PSU Professor's Experiment Headed to International Space Station Tomorrow
Author: Office of Marketing and Communications
Posted: January 28, 2004

Tomorrow morning NASA will launch the first of three fluid-flow experiments designed by Mark Weislogel, an associate professor of Mechanical Engineering at Portland State University, to the International Space Station.

Weislogel's group of experiments, known collectively as the Capillary Flow Experiment, is one of only three projects selected by NASA as the result of a nationwide "fast to flight" effort to create alternative small-scale, hand-held experiments in the wake of the space shuttle Columbia tragedy in February 2003. The temporary grounding of the shuttle fleet halted NASA's plan for sending large research experiments to the space station. Now, smaller Russian Progress rockets are supplying the space station, warranting the need for experiments that can be transported in limited cargo space. Weislogel's experiment is currently scheduled for launch at 3:58 a.m. (PST) aboard a Russian Progress Module (flight 13P).

Weislogel's experiments will analyze the flow of fluids in weightless or near-weightless environments-research that may help develop improved fluid-management systems for fuels, cooling systems, wastewater recycling and other vital elements of spacecraft. The experiment headed into space tomorrow addresses key concerns relevant to cryogenic and liquid propellant storage tanks. Specifically, the investigation focuses of an important mathematical condition used to model such systems and the extent to which it can be extrapolated.

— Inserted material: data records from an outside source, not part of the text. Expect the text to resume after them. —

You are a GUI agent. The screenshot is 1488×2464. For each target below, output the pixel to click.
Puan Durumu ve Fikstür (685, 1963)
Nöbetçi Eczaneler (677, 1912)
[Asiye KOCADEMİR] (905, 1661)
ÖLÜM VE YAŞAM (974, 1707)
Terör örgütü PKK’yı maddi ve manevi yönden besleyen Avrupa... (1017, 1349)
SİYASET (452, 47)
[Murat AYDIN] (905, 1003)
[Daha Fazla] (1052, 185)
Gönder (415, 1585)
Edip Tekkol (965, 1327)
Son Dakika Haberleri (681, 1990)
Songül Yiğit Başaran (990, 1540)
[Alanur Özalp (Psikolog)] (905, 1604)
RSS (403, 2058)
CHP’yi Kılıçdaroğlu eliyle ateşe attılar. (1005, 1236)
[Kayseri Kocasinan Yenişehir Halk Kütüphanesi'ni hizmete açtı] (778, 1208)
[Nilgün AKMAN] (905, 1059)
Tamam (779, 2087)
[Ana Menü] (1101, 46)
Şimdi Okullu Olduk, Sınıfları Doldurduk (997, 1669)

Since 1986 Prof. Weislogel has conducted fundamental and applied thermal/fluids research, systems analyses, and engineering research and development. He has 10 years aerospace experience working with NASA, specializing in microgravity capillary flows and phenomena and leading to numerous drop tower tests, low-g aircraft campaigns, and five space flight experiments aboard the Space Shuttle and Russian Mir Space Station. Current research interests include macroscale and microscale capillary-driven flows in complex geometries, passive cooling systems, microscale thermal devices, and microgravity fluid mechanics. Weislogel has over 40 publications including two patents.

In early February Weislogel will travel to NASA's Johnson Space Center to train the next crew on the second installment of the experiment to be sent to space later in 2004.